- REQUIREMENT -
The full set of entries is to be printed exactly, with pictures excluded.

- PROVIDED MATERIAL -
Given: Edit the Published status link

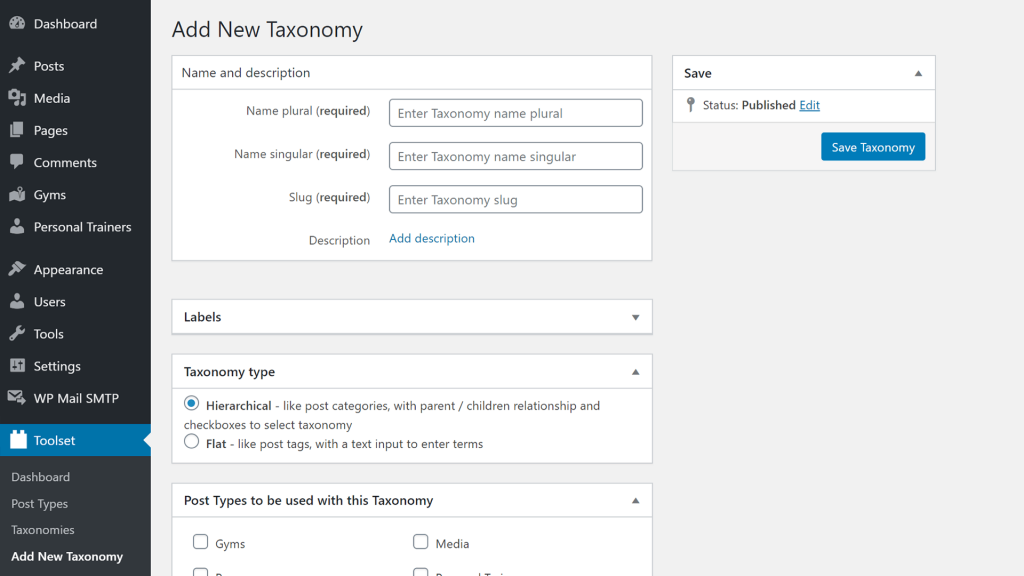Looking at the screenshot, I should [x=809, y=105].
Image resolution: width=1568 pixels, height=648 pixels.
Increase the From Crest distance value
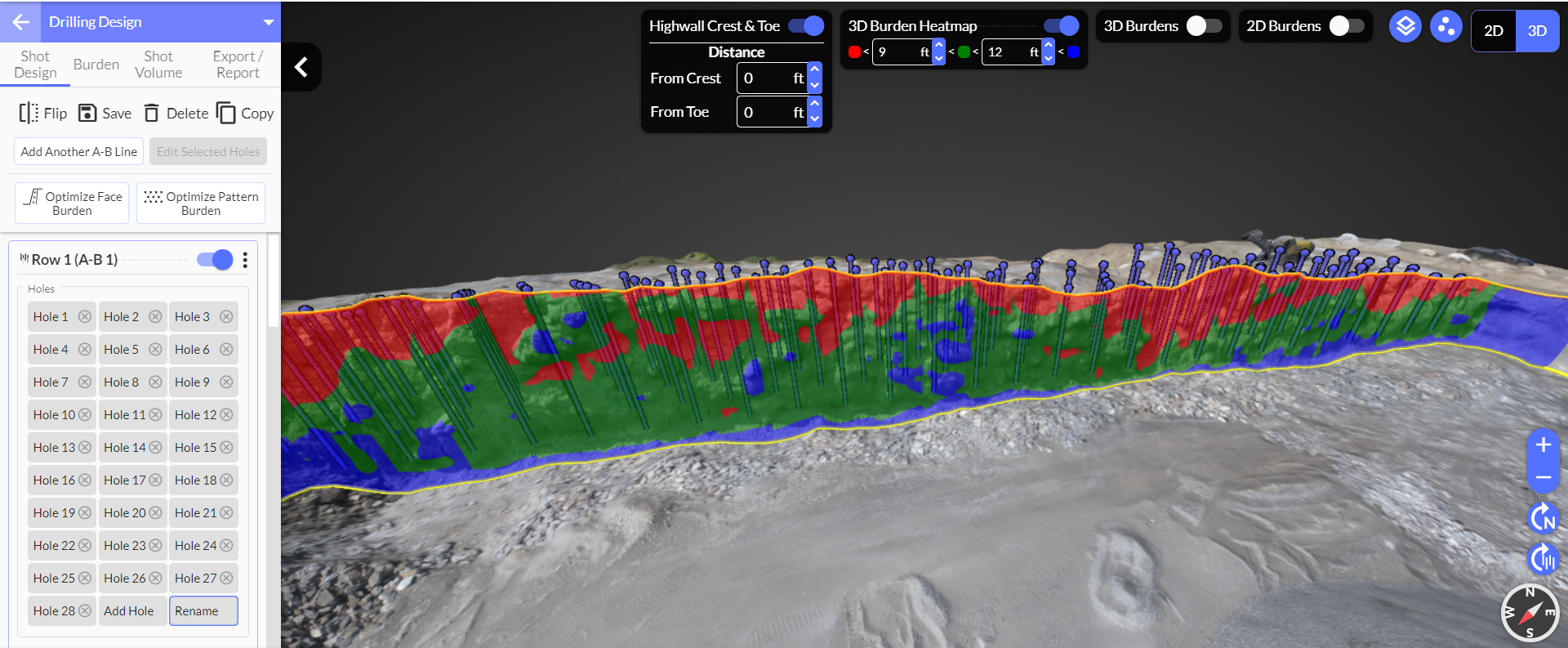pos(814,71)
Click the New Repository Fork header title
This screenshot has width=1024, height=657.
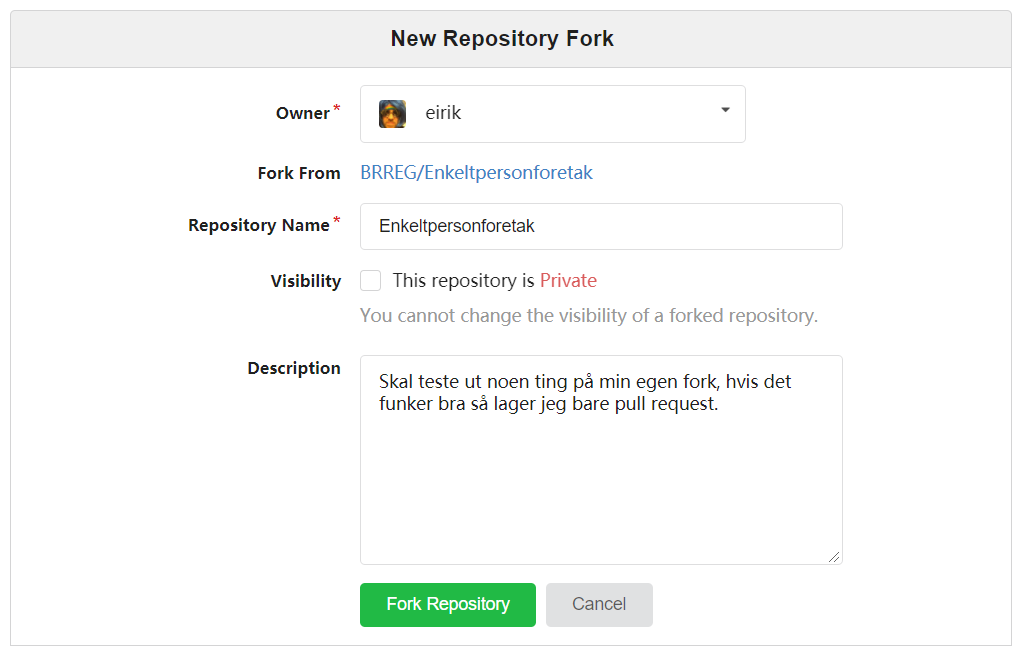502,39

- ANSWER TO THE EXERCISE -
Given: Edit the Published status link

Looking at the screenshot, I should [x=809, y=105].
Image resolution: width=1568 pixels, height=648 pixels.
Increase the From Crest distance value
pos(814,71)
Click the New Repository Fork header title
This screenshot has width=1024, height=657.
502,39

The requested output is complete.